Your Facebook Ratios And What They May Say About You

Would you like to have an inexact measure of your traits and patterns as a friend?

If someone could hand you a written print out, showing you how you tend to relate to others, would you want to read it?

If you’re a Facebook user, and particularly if you use it regularly, you can learn from how you present yourself on Facebook and how you respond to others.

Go to your “Wall,” look at your comments and the “Like” feedback you give to others.  What does that written information say about you?

If people could only define you by how you present yourself in writing on Facebook, how might you be defined?

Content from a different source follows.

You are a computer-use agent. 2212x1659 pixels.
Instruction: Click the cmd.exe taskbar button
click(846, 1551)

If you were to put your comments and status updates into categories, how frequently would they fit into these categories:

1)  Talking about yourself or your family
2)  Talking about others
3)  Expressing a common frustration
4)  Sharing a specific personal problem
5)  Making a political or ethical statement
6)  Trying to make friends laugh
7)  Being grateful
8)  Self-promotion
9)  Promoting your business efforts
10)  Giving positive feedback to others

At what ratios do you do any, or all, of the above?  What categories would most or many of your communications fall into?

What kind of a friend are you on Facebook?  How closely does that approximate what kind of friend you are in person, or in ”real life”?

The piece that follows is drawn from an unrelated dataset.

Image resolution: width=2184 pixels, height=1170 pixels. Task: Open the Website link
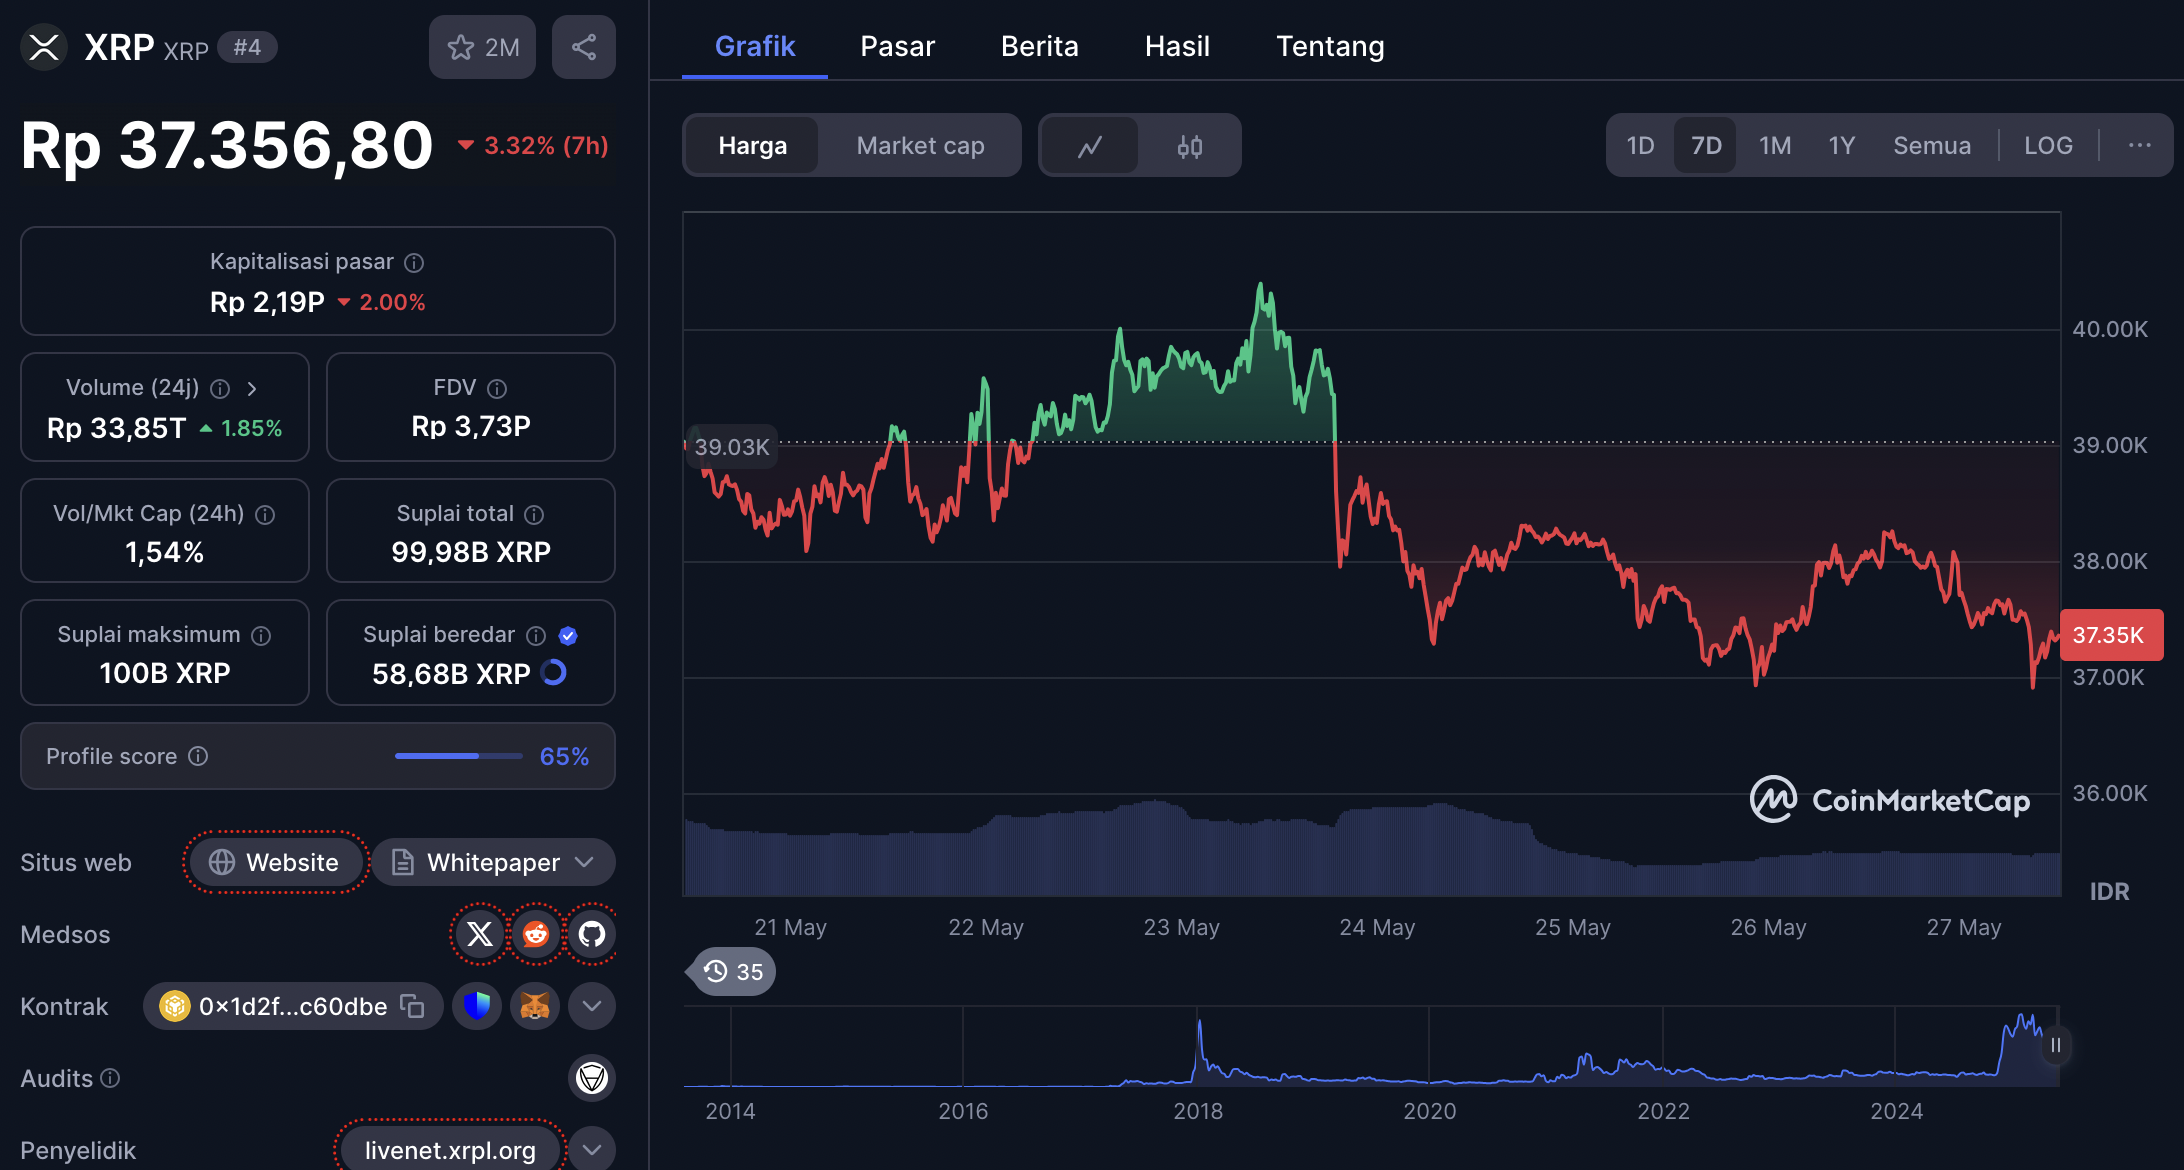point(275,862)
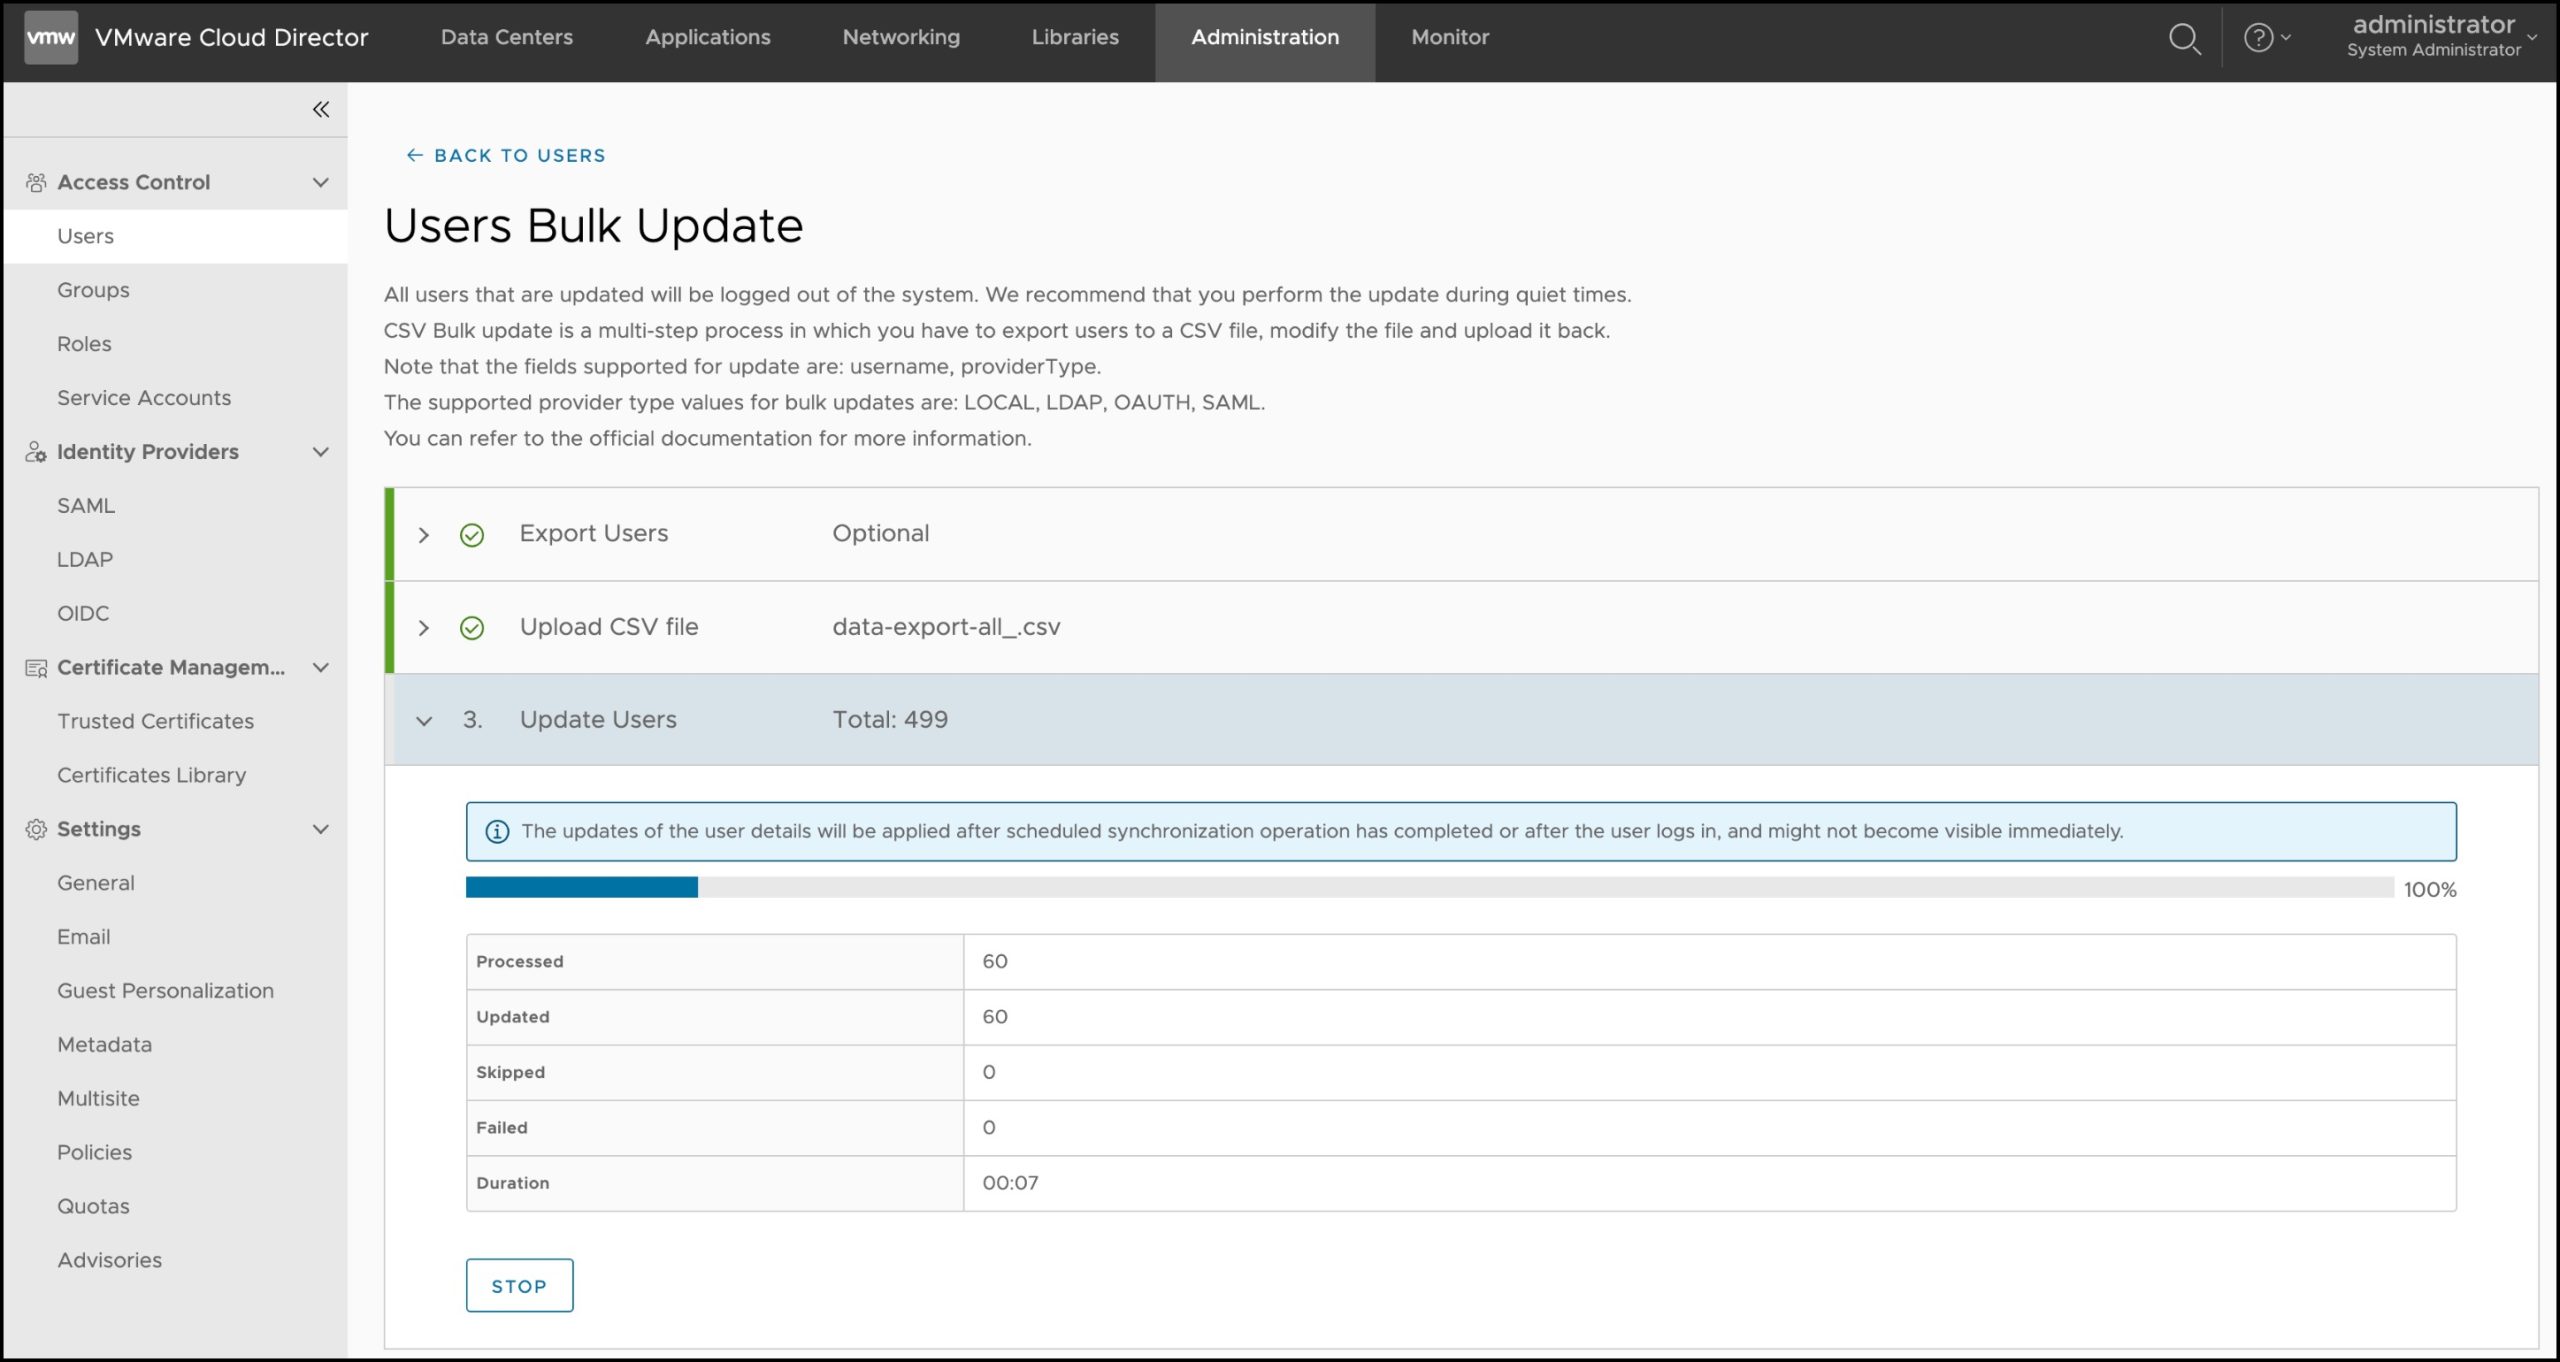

Who we are on Facebook may often not be similar to who we are in real life.  But you might be surprised at the similarities.

Facebook requires we take an additional affirmative and public step of putting our thoughts into writing – taking a public stance, making a statement.  In some ways, it is like a large communal blog or chat room, where people present their personalities and priorities.

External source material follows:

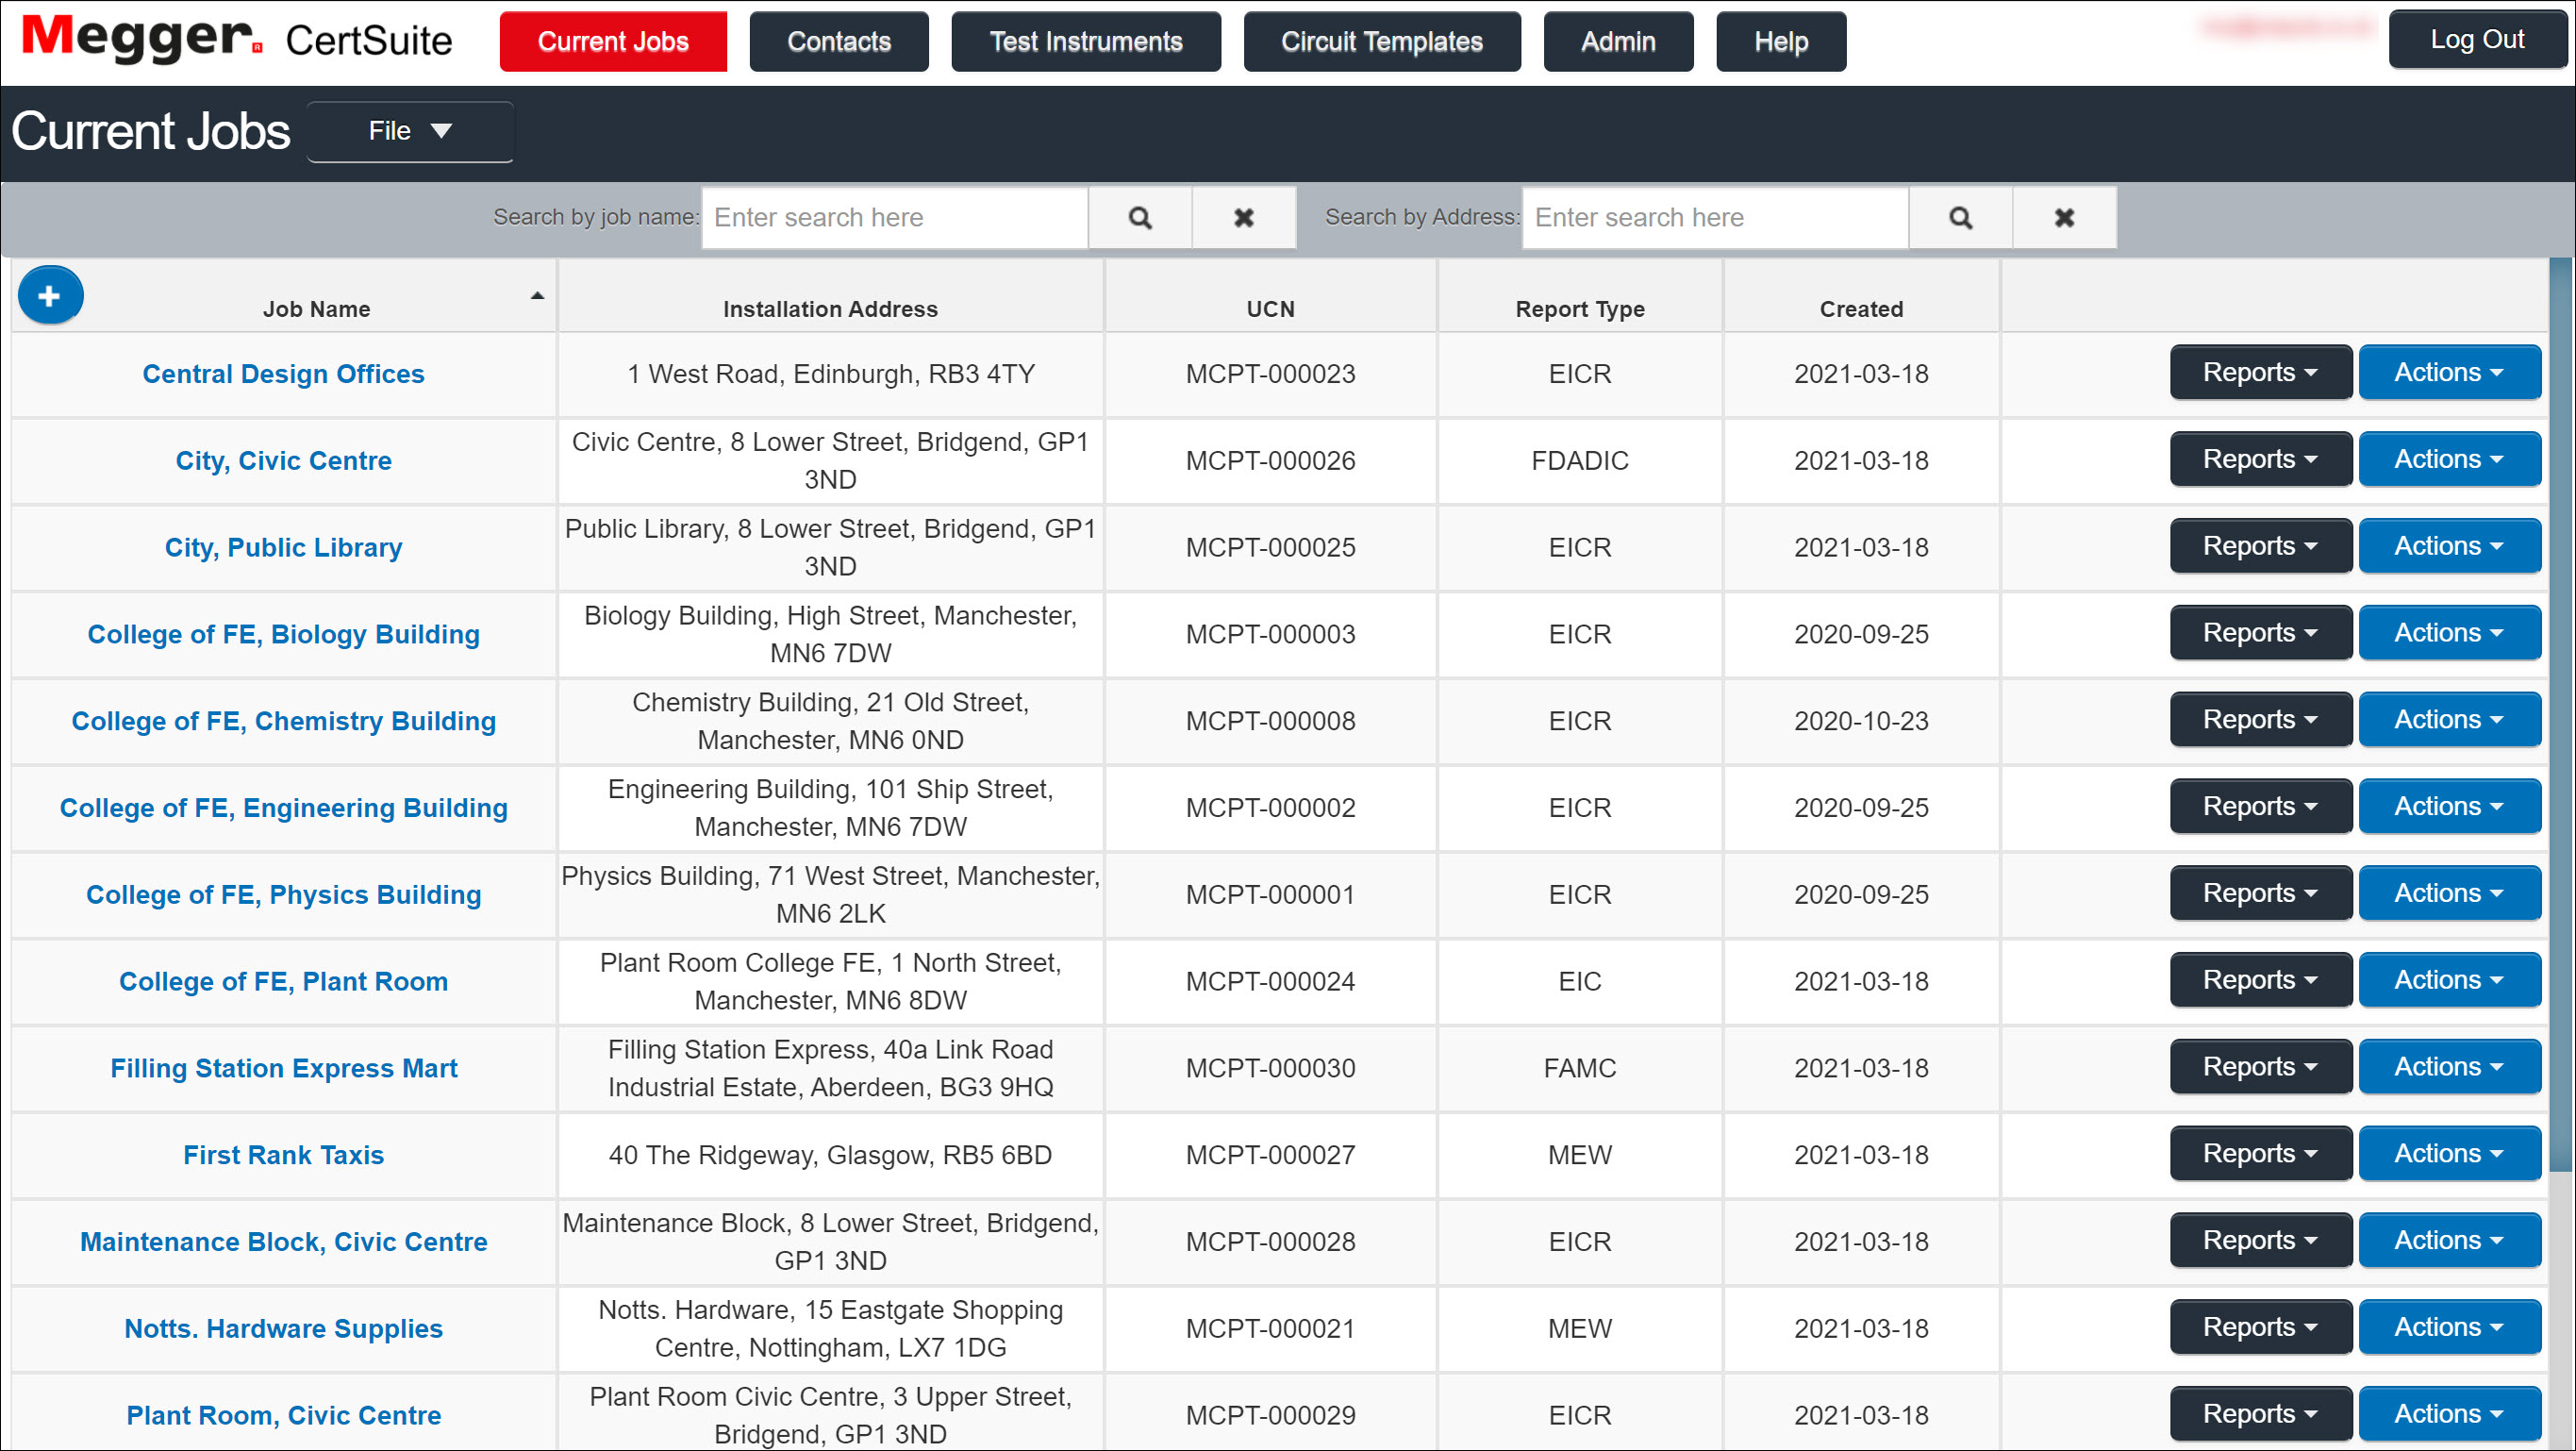Open Actions dropdown for First Rank Taxis
The height and width of the screenshot is (1451, 2576).
[2449, 1153]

As in real life, we may perceive ourselves in one way and portray ourselves in another.  What we think is often not as apparent as what we say and do.  And in the land of Facebook, we’re not evaluated by what we’re thinking in our heads;  rather, people only see what we actually write and do.  So, if you’re regularly grateful in your mind, but you rarely express it verbally or in writing, people are more likely to perceive you as less grateful than you may perceive yourself.

I’m not advocating people should err on the side of being publicly disclosing on Facebook or any other public forums.  Rather, I’m suggesting if you want to get a possibly more accurate measurement of what others actually see from you, then looking at your public, self-described, and self-edited presentations about yourself may be a place to gather some more objective data.

Sigmund Freud was not a fan of biographies or autobiographies.  He wrote “What deprives all autobiographies of value is their tissue of lies.”  And he wrote “Anyone who writes a biography is committed to lies, concealments, hypocrisy, flattering and even to hiding his own lack of understanding, for biographical truth does not exist.”

Even if Freud’s assertions are true (that all autobiographies are lies and carefully concealed, self-promoting presentations), I’m not sure I can agree with his further assertion that those attributes deprive autobiographies of all value.  There is still much to be learned from the presentations, even if they include concealments and fictions.  Beauty and pleasantry are not only found in raw honesty;  sometimes, they are found in carefully edited presentations.